Field Notes6 min read
The Demo Trap
Most AI demos optimize for convincing the room. The ones that translate to production optimize for telling the truth. Four sins of demos that lie, and the test that catches them.
Three months after a demo lands, a normal team is locked into shipping what they showed — and discovering it doesn't work on the inputs that didn't make the highlight reel. The AI ambition gap describes the cost of that mismatch. This post is about not building the mismatch in the first place.
Demos are tools. A demo that tells the truth saves you a quarter of rework. A demo that lies costs the same quarter and a chunk of the team's confidence in what's actually shippable.
Three demo flavors
Mixing them up is most of the problem. They look identical from the outside; their purposes are different.
- Sales demo. Goal: get a meeting, close a deal, raise a round. Optimized to convince. Lies are the point — not malicious, but the inputs are curated, the model is the best, the latency is whatever it is.
- Exec demo. Goal: show that AI is "working" inside the company. Lower stakes than sales, but the same incentives — the room wants to see the wow.
- Engineering proof-of-concept. Goal: tell you whether the system can actually be built and shipped. Optimized for truth. Failures here are useful; failures in the others are embarrassing.
Only the third one tells you anything about production. The first two should never be confused with it, even when they look the same.
Four sins of demos that lie
A demo that's about to mislead your team almost always commits one of these.
1. Cherry-picked inputs
The deck has twelve example inputs. They were chosen — explicitly or by survivorship — because the model handled them well. Real users will send the thirteenth input on day one.
Fix: sample inputs at random from a real (or realistic) traffic distribution. If you have no traffic yet, write the 50 most likely user messages without filtering and don't drop the ones the model fails on.
2. No latency budget
The demo's "thinking" gets played off as suspense. The model is on a top-tier tier with a 4-second time-to-first-token. In production with mobile users in São Paulo? Different story.
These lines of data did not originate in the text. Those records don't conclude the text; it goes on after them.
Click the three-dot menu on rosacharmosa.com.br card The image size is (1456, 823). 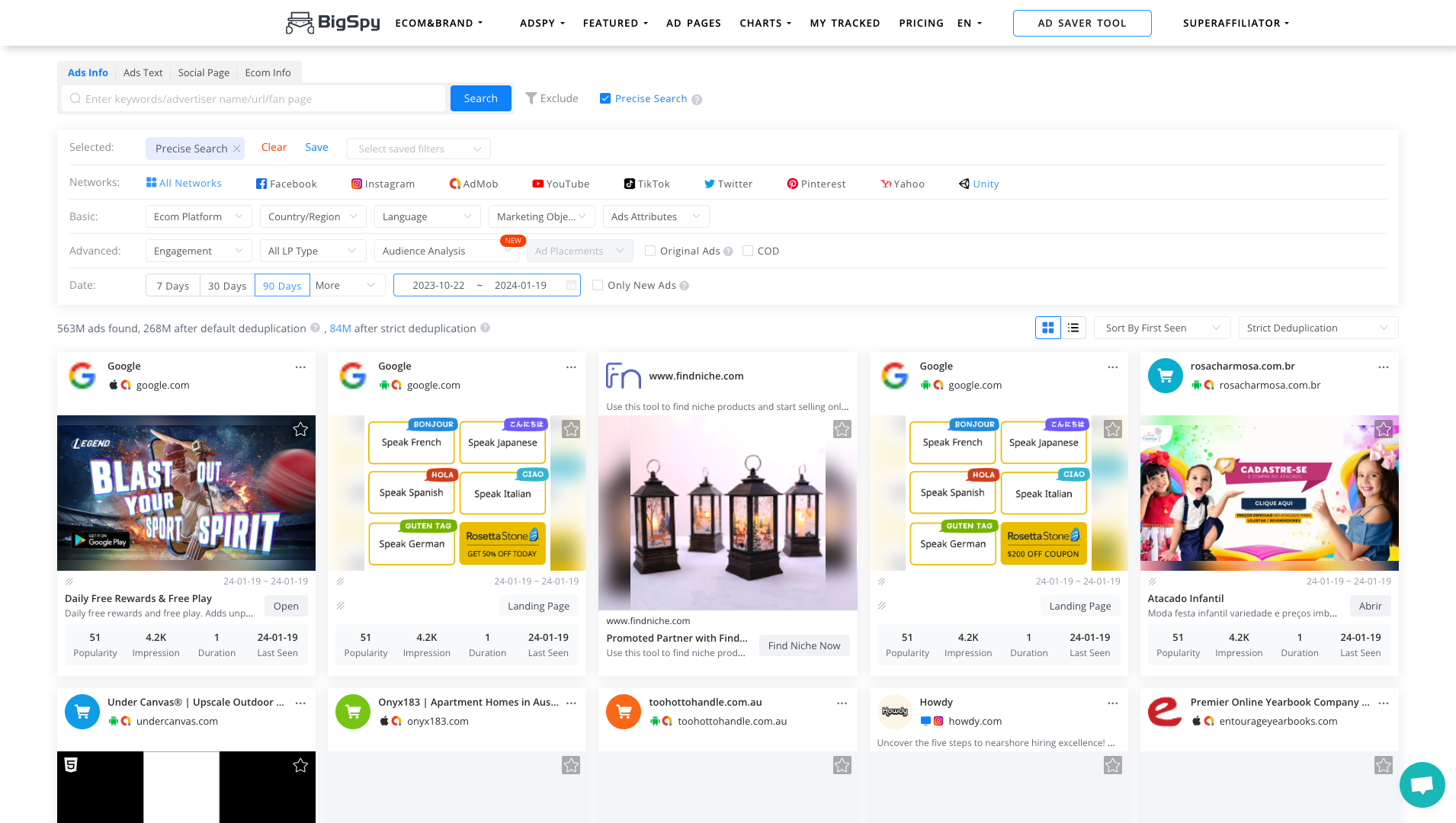pyautogui.click(x=1383, y=367)
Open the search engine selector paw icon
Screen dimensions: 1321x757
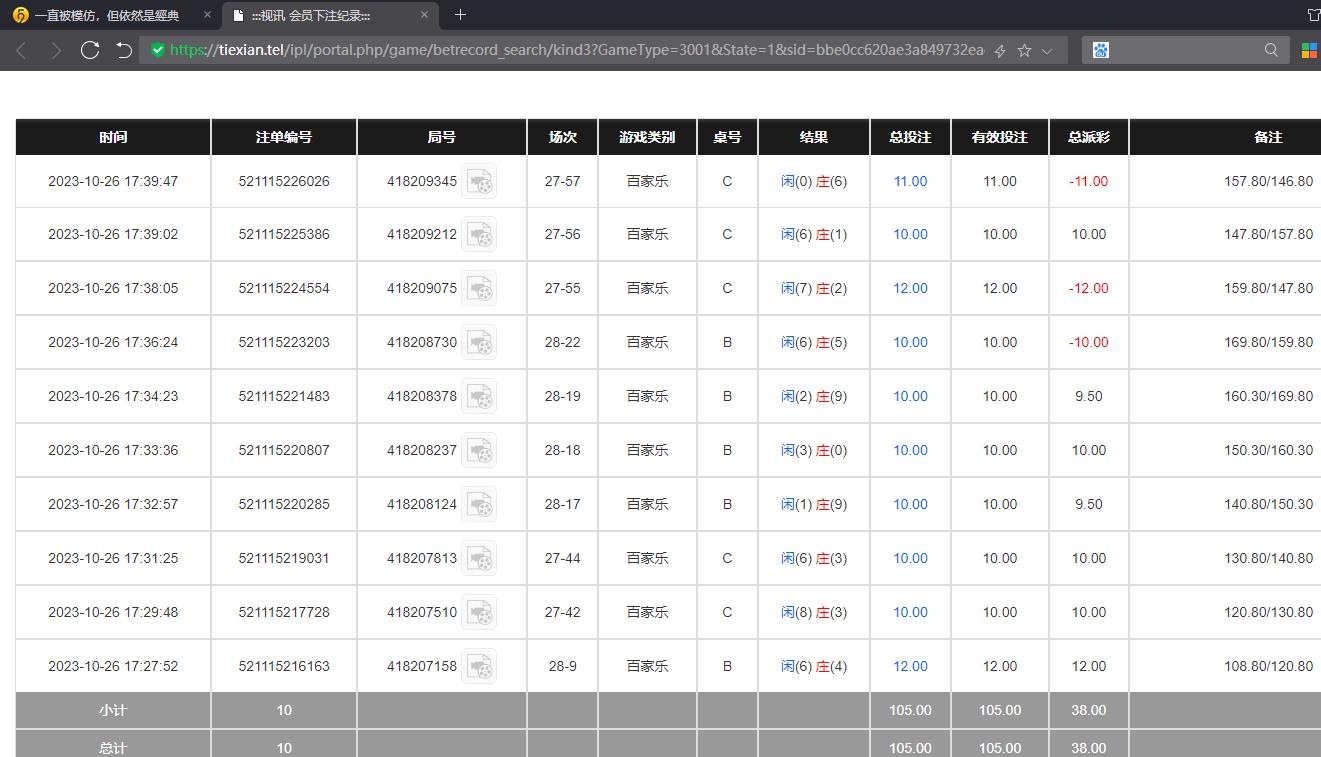coord(1101,50)
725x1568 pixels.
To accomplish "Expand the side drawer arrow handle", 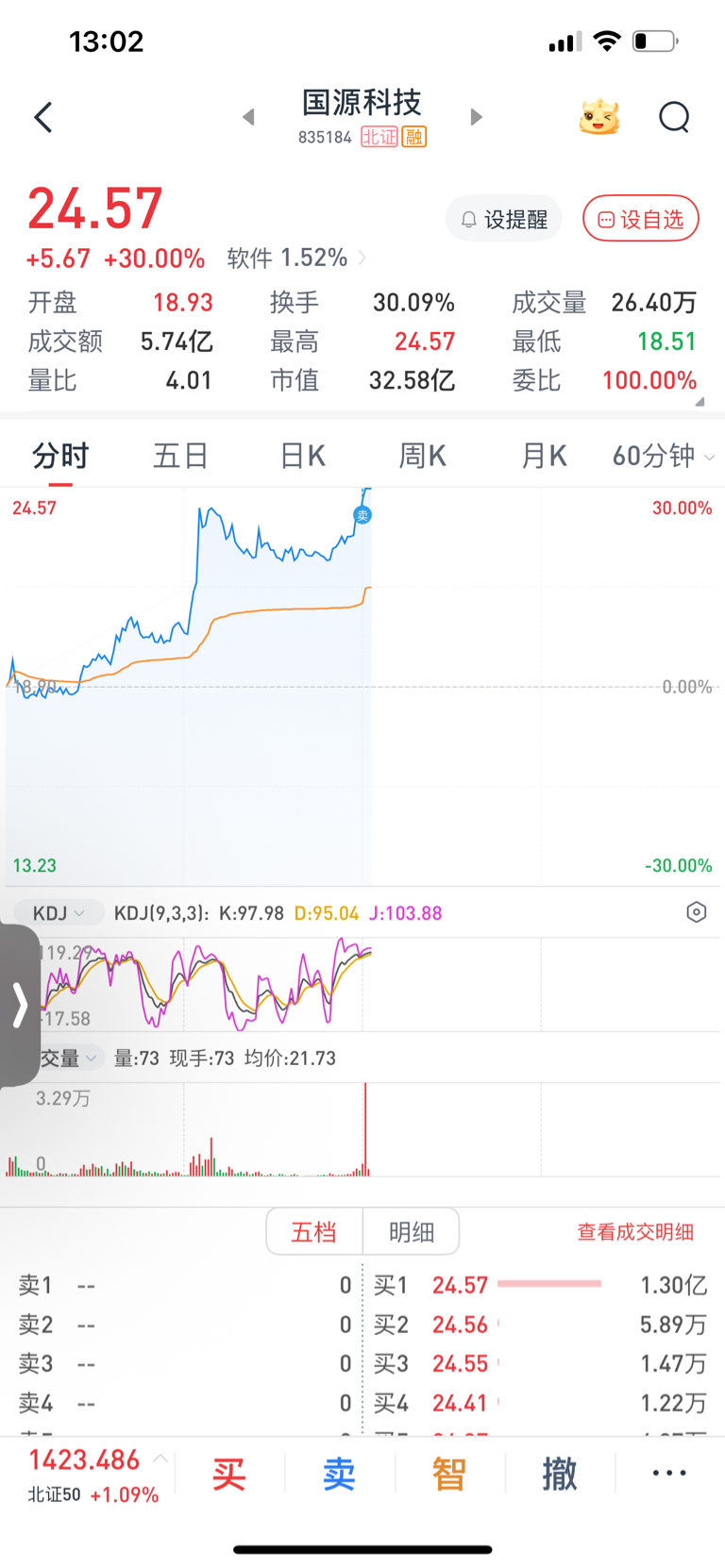I will coord(20,1005).
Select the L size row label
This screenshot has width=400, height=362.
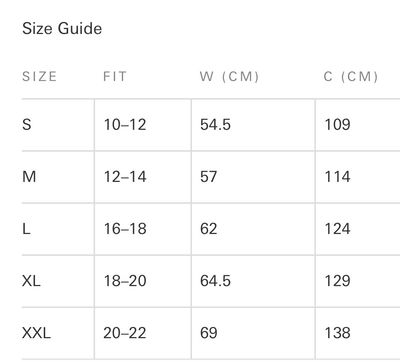26,229
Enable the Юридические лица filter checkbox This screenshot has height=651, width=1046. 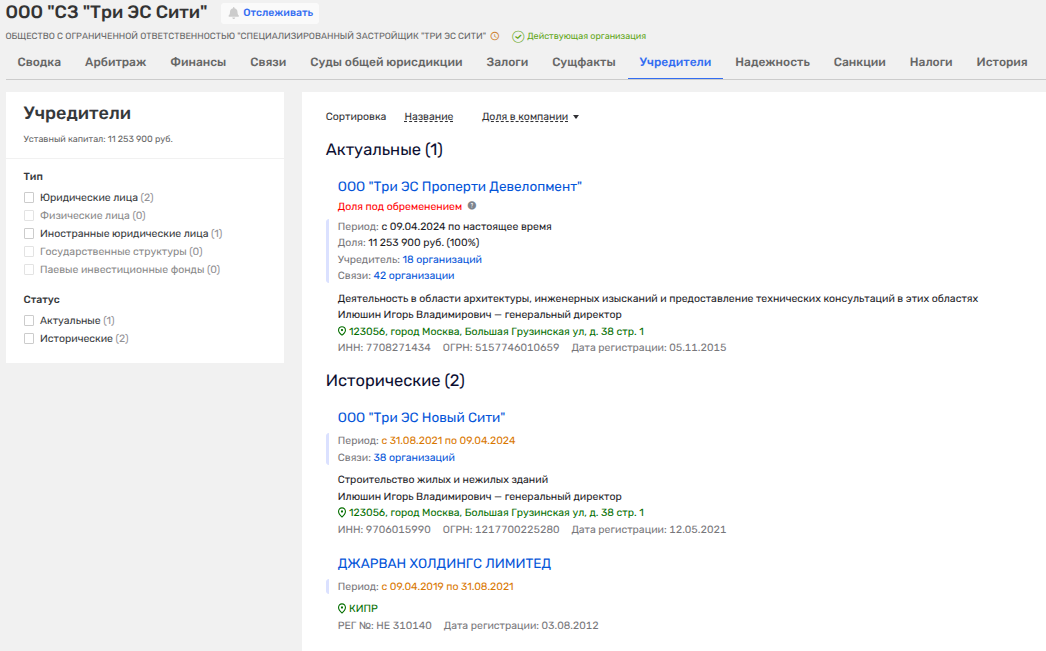click(30, 198)
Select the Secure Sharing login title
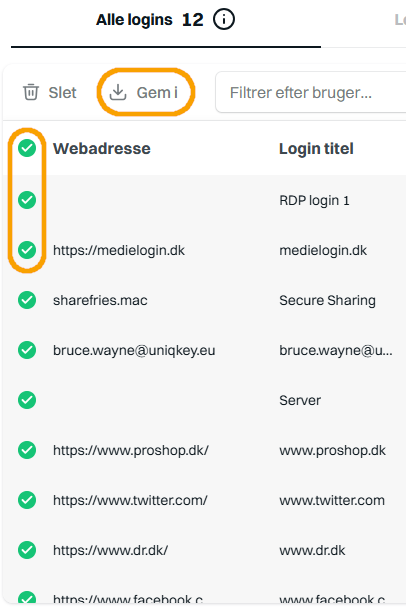Screen dimensions: 406x614 [x=327, y=301]
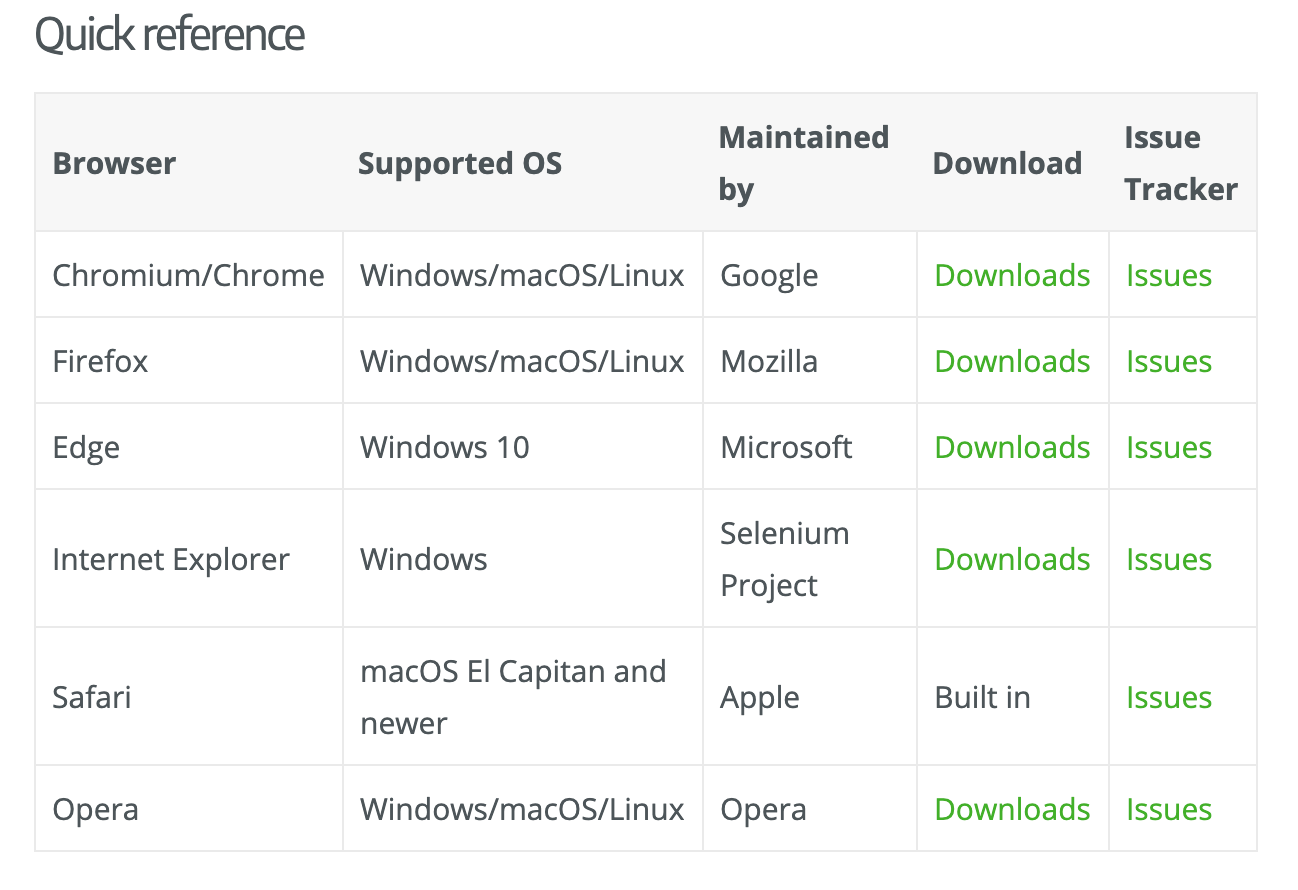1298x890 pixels.
Task: Click the Internet Explorer Downloads link
Action: (1012, 560)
Fix: show the actual latency on screen during the demo. If it's over your interactive bar, name that, and decide before you ship whether you live with it or change the architecture.
3. No cost meter
The PoC ran 38 model calls and cost $4.20. Nobody mentioned that. When you scale to 200k user actions a day at the same per-action cost, the bill is $24,000 a month, and someone is going to ask why.
Fix: write the per-action cost on the demo. If it doesn't fit under the ceiling, you don't have a shippable system; you have a science fair project.
4. Hidden human-in-the-loop
The demo output looks great because a person reviewed and lightly edited it before the meeting. In production, that person doesn't exist on every call.
Fix: name what humans did and didn't touch. If a person curated the demo output, the production system needs the same human in the loop or a much higher tolerance for the unedited result.
Designing a demo that translates
Reverse each sin. Specifically:
- Inputs: randomly sampled from production-like traffic. Include the inputs that fail.
- Model: the model and the prompt you'd ship, not the most capable tier.
- Latency: shown live, not edited out.
- Cost: per-action number visible, plotted against the ceiling.
- Failure rate: show the share that needs retry, escalation, or human review.
A demo that does these five things is less impressive. It is also load-bearing — what it shows is roughly what you'll ship.
The "would you bet your launch on it?" test
Before the demo, write down: if I shipped this exact system to 1,000 users on Monday, what fraction would have a bad experience this week?
If the honest answer is "I don't know" or "more than 5%" — this is a demo for funding, hiring, or alignment. It is not a demo for shipping. Don't let it turn into one by drift.
Some teams find this question uncomfortable and skip it. Those are the teams that ship in three months and then spend six months unlanching what they shipped.
Close
Demos are great when they tell the truth. The truth-telling version of a demo is rarely the one you'd put in a sales deck — and that is the point.
If your team can't tell whether a given demo is convincing or load-bearing, label it. Both kinds are valid. Confusing them is what gets you stuck on the wrong side of the ambition gap.